Llego hoy a Movistar Plus+ una miniserie de tres episodios que denuncia, con humor y gamberrismo, el estigma en torno al VIH y «el temor a exponer tu propia voz»

A Coruña

Hoy llega a Movistar Plus+ Silencio, miniserie creada, escrita y dirigida por Eduardo Casanova (Pieles, La piedad). A lo largo de tres episodios donde una familia de vampiras vive en siglos marcados por la peste y el sida, esta comedia negra denuncia, con «humor y gamberrismo», que el estigma en torno al VIH y el temor a las represalias por «exponer tu propia voz» persisten como formas de «violencia estructural por parte del sistema».

«Hay cierto miedo que estamos desarrollando los personajes públicos a romper el silencio y a posicionarnos en cosas que son obvias como el genocidio en Gaza», señala Casanova en una entrevista concedida a Europa Press, donde subraya que la decisión de permanecer callado ante problemas «extremadamente evidentes» tiene una naturaleza estructural. El cineasta lo atribuye al «miedo a la cancelación», que a su vez «es pánico a la pérdida de trabajo», que a su vez solo es «es terror a la pérdida de dinero».

Para el responsable de Silencio, ese pavor colectivo a pronunciarse surge de «un truco maquiavélico del sistema para convertirnos en personas con un discurso extremadamente blanco». Casanova defiende que en una sociedad con dinámicas que buscan «quitarnos la personalidad y silenciarnos hay que romper el silencio en cuanto a lo que a ti te atormente o te perturbe».

María León amplía la idea expuesta por el director indicando que concibe la serie como una llamada a «exponer tu propia voz por un bien no solo individual, sino global»: «Espero que la sociedad capte el mensaje de que no hay que callarse». Casanova apunta que el personaje de la actriz no es una de las vampiras que ocultan su condición por posible rechazo, sino una humana con sida que también refleja que un estigma que te fuerza a «callar te convierte en una persona muy triste».

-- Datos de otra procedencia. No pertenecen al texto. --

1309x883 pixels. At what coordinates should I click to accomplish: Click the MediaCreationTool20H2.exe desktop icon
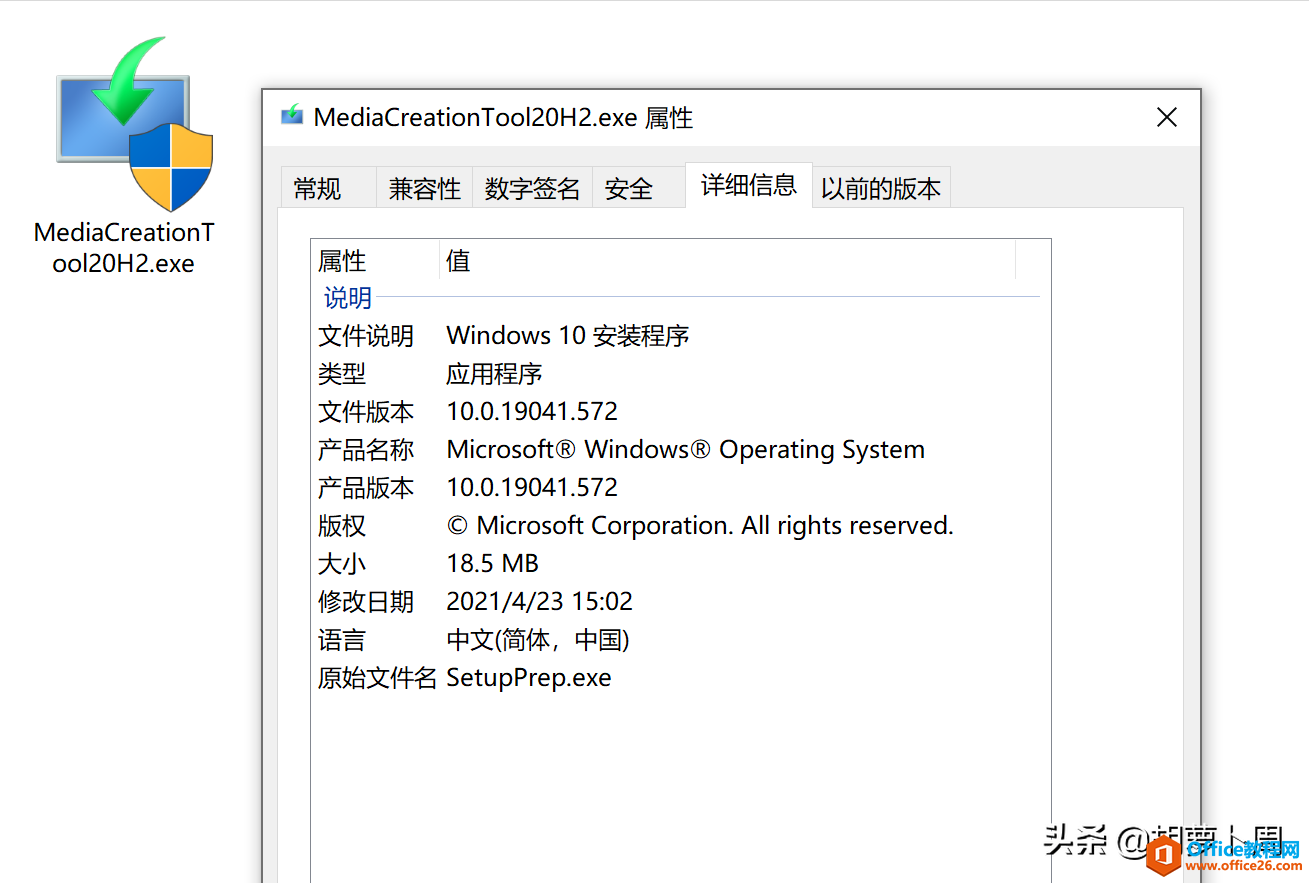pyautogui.click(x=132, y=123)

Para Mariola Fuentes, mantenerse en silencio no siempre es causa de presiones externas, también es una muestra de la indiferencia de un mundo que sufre de «pérdida de empatía». «Ha llegado un momento en el que la gente ve a un niño muerto en una orilla de una playa o en una guerra y le da lo mismo», condena la intérprete, a quien le preocupa más los casos de «gente a la no solo les da igual, sino que dicen que el niño está bien matado porque es un futuro peligro».